• [Directions]: The expected output is each line in the data below that includes the string "will".

Source records:
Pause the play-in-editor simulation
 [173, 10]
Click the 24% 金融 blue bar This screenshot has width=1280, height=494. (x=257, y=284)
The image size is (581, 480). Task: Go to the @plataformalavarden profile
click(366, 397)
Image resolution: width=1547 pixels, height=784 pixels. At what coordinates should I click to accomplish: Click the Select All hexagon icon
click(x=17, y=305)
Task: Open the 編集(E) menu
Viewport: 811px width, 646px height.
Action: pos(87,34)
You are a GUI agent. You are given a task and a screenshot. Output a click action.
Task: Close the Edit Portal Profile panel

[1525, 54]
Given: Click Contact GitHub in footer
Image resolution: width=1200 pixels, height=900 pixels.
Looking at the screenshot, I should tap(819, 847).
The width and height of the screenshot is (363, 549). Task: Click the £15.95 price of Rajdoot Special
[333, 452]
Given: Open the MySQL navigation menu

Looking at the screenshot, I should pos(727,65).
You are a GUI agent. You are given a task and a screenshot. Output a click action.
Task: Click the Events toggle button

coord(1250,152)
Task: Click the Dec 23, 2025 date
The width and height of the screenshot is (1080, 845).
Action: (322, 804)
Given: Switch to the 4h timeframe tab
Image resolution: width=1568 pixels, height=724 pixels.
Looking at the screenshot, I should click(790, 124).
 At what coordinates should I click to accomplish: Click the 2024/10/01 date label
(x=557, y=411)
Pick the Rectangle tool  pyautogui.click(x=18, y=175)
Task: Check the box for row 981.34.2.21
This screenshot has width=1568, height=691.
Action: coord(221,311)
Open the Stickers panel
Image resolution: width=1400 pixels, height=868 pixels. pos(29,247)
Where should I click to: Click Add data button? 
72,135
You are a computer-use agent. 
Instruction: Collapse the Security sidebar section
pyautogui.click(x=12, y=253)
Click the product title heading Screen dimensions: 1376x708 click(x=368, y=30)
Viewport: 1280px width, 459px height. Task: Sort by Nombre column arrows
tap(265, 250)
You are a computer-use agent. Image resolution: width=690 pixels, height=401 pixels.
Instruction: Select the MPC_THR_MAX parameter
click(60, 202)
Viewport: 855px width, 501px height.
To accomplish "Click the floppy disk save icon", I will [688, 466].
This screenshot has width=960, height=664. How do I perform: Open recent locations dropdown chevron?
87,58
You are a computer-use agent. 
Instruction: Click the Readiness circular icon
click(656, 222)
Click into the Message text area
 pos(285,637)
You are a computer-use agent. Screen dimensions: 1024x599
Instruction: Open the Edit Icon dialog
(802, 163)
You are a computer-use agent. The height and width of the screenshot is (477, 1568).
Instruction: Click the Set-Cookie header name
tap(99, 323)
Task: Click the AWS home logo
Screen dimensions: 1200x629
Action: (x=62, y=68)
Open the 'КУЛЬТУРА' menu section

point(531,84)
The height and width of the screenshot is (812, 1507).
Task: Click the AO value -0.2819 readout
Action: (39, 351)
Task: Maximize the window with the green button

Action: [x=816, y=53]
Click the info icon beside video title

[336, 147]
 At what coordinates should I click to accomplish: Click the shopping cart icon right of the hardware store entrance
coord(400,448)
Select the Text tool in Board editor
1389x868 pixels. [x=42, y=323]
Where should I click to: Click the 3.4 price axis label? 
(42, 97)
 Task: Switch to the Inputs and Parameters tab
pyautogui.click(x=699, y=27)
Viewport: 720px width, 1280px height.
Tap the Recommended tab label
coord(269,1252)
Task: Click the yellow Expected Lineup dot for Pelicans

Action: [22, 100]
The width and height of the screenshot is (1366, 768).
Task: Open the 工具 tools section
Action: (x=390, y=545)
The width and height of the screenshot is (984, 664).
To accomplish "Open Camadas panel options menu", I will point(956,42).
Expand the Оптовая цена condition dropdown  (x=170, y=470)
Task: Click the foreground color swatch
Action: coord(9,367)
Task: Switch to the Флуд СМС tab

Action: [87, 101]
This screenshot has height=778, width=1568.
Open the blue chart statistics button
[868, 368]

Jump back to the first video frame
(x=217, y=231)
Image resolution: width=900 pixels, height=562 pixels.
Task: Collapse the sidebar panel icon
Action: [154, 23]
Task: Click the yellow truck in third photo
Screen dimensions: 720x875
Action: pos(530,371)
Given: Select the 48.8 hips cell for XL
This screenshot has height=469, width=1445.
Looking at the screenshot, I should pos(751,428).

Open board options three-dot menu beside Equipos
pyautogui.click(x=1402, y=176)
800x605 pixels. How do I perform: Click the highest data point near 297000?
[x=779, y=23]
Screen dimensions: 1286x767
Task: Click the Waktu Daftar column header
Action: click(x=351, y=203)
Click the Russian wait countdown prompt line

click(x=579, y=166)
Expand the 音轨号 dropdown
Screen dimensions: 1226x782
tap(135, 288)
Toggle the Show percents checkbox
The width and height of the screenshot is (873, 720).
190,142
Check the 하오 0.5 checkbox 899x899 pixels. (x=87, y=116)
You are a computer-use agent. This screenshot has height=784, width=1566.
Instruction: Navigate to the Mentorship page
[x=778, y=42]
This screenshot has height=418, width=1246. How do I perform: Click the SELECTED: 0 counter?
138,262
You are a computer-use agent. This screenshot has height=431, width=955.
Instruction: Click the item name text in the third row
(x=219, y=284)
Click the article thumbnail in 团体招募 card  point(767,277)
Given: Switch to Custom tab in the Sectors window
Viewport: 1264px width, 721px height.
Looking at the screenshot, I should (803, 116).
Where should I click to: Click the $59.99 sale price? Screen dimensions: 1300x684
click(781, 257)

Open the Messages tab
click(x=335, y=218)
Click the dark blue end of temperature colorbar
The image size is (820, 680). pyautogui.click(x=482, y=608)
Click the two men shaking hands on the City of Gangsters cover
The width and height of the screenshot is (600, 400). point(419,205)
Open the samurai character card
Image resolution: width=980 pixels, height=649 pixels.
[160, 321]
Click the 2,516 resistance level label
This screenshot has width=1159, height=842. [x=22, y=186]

• [Exercise result]:
To accomplish "Click the floppy disk save icon", I will [688, 466].
To accomplish "Open Camadas panel options menu", I will point(956,42).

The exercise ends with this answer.